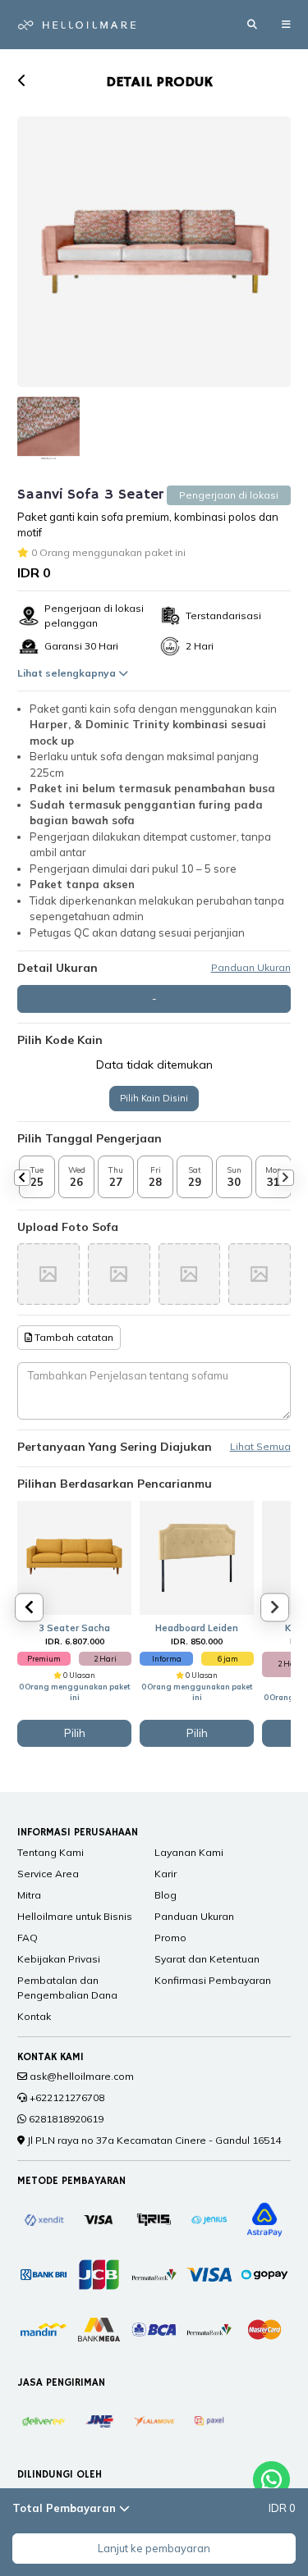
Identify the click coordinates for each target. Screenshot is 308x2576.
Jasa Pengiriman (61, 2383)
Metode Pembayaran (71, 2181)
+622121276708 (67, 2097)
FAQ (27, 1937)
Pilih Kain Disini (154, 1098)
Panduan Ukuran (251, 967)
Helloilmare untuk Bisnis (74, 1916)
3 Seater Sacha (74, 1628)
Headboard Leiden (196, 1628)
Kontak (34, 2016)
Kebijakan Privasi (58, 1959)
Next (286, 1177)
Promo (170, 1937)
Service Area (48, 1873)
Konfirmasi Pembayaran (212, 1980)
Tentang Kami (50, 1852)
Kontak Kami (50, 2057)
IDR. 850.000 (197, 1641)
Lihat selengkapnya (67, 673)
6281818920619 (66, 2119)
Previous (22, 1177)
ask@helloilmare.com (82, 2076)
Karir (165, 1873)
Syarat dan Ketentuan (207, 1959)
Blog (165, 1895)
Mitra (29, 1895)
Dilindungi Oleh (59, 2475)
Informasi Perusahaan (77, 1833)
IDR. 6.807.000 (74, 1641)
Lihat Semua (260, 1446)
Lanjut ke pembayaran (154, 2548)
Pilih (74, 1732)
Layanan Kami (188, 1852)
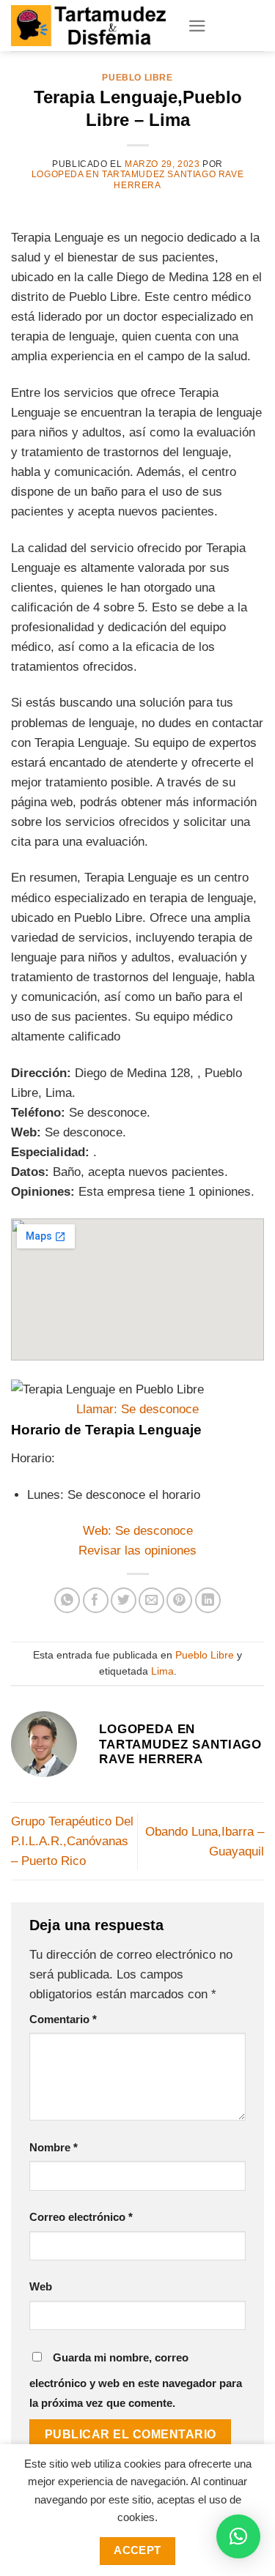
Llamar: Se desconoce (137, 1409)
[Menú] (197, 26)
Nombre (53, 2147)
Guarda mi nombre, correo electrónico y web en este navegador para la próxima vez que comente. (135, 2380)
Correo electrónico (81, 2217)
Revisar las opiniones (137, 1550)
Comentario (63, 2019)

Task to complete: Write out each entry word for word, images excluded.

Your response:
Identify the click coordinates for each target. Screenshot is 308x2576.
Jasa Pengiriman (61, 2383)
Metode Pembayaran (71, 2181)
+622121276708 (67, 2097)
FAQ (27, 1937)
Pilih Kain Disini (154, 1098)
Panduan Ukuran (251, 967)
Helloilmare untuk Bisnis (74, 1916)
3 Seater Sacha (74, 1628)
Headboard Leiden (196, 1628)
Kontak (34, 2016)
Kebijakan Privasi (58, 1959)
Next (286, 1177)
Promo (170, 1937)
Service Area (48, 1873)
Konfirmasi Pembayaran (212, 1980)
Tentang Kami (50, 1852)
Kontak Kami (50, 2057)
IDR. 850.000 (197, 1641)
Lihat selengkapnya (67, 673)
6281818920619 (66, 2119)
Previous (22, 1177)
ask@helloilmare.com (82, 2076)
Karir (165, 1873)
Syarat dan Ketentuan (207, 1959)
Blog (165, 1895)
Mitra (29, 1895)
Dilindungi Oleh (59, 2475)
Informasi Perusahaan (77, 1833)
IDR. 6.807.000 (74, 1641)
Lihat Semua (260, 1446)
Lanjut ke pembayaran (154, 2548)
Pilih (74, 1732)
Layanan Kami (188, 1852)
Llamar: Se desconoce (137, 1409)
[Menú] (197, 26)
Nombre (53, 2147)
Guarda mi nombre, correo electrónico y web en este navegador para la próxima vez que comente. (135, 2380)
Correo electrónico (81, 2217)
Revisar las opiniones (137, 1550)
Comentario (63, 2019)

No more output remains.